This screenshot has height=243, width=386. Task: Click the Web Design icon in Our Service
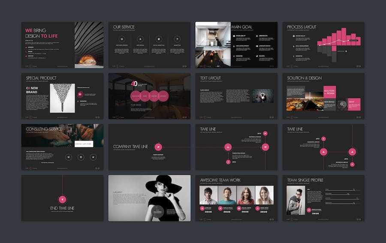(x=140, y=39)
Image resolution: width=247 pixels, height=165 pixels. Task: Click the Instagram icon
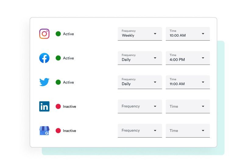click(x=44, y=34)
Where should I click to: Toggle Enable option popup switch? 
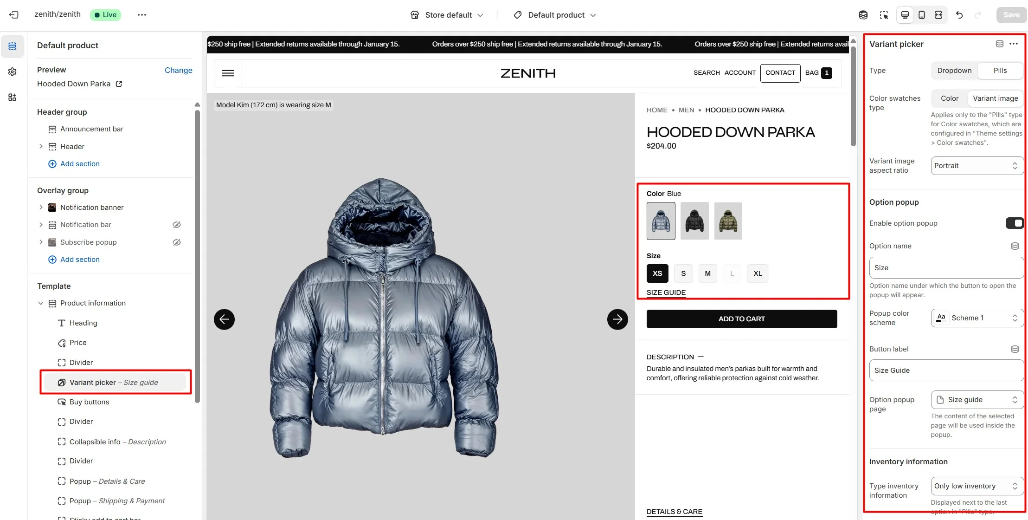point(1015,223)

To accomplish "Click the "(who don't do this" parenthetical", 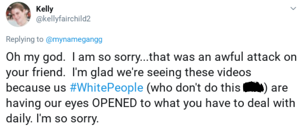I will 193,88.
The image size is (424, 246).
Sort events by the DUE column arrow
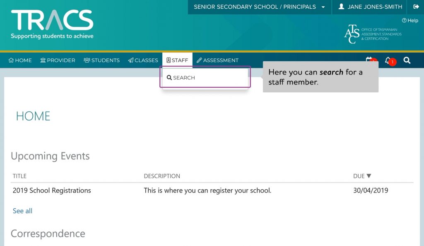click(369, 176)
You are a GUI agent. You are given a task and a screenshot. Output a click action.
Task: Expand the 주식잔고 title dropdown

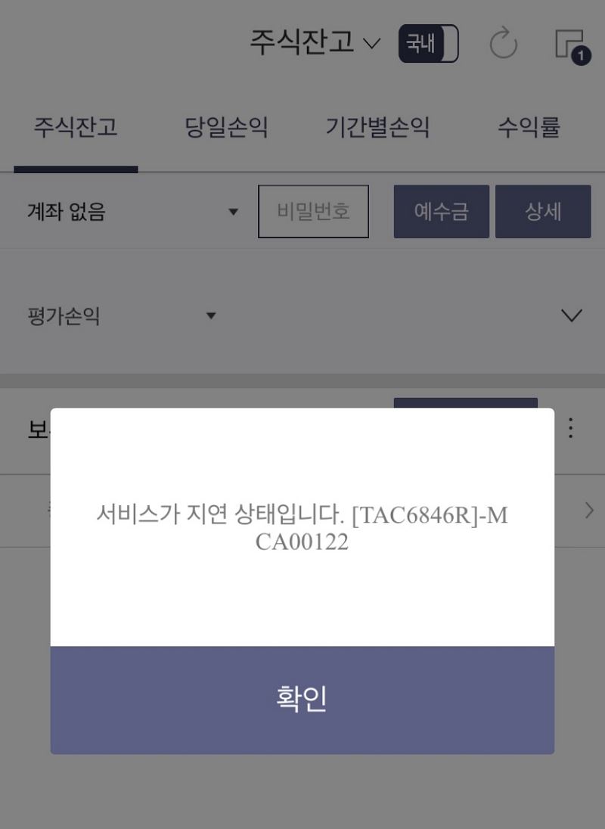[315, 42]
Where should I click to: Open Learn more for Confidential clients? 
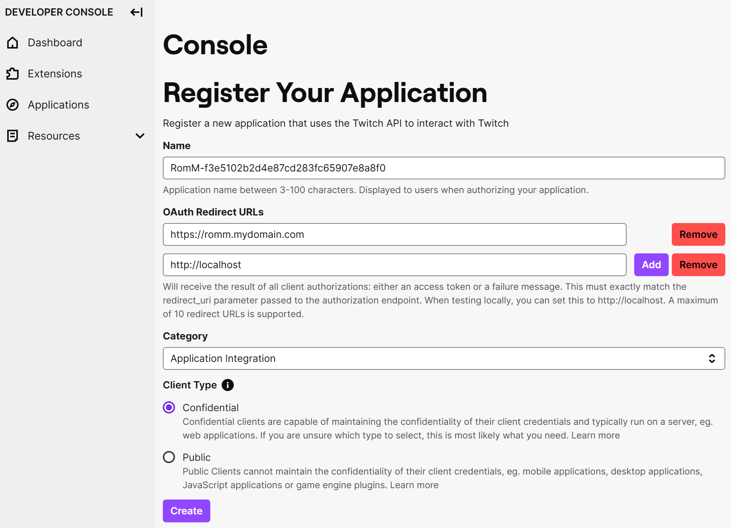[x=596, y=435]
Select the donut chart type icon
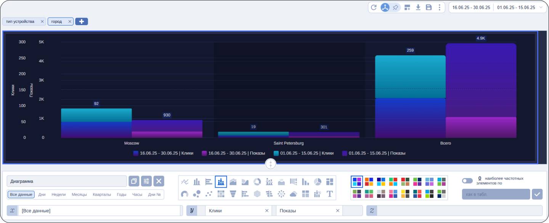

^^^^^^^^^^^^^^^^

# Brief:
Copy nothing but the lines from the line that contains "The image size is (424, 246)." through the end of the listing, exactly, and keep pictures out of it.

# Written solution:
The image size is (424, 246).
Sort events by the DUE column arrow
click(369, 176)
You are a GUI agent. You are given a task and a screenshot. Output a click action.
Task: Expand the 주식잔고 title dropdown

[315, 42]
Where should I click to: Open Learn more for Confidential clients? 
[x=596, y=435]
Select the donut chart type icon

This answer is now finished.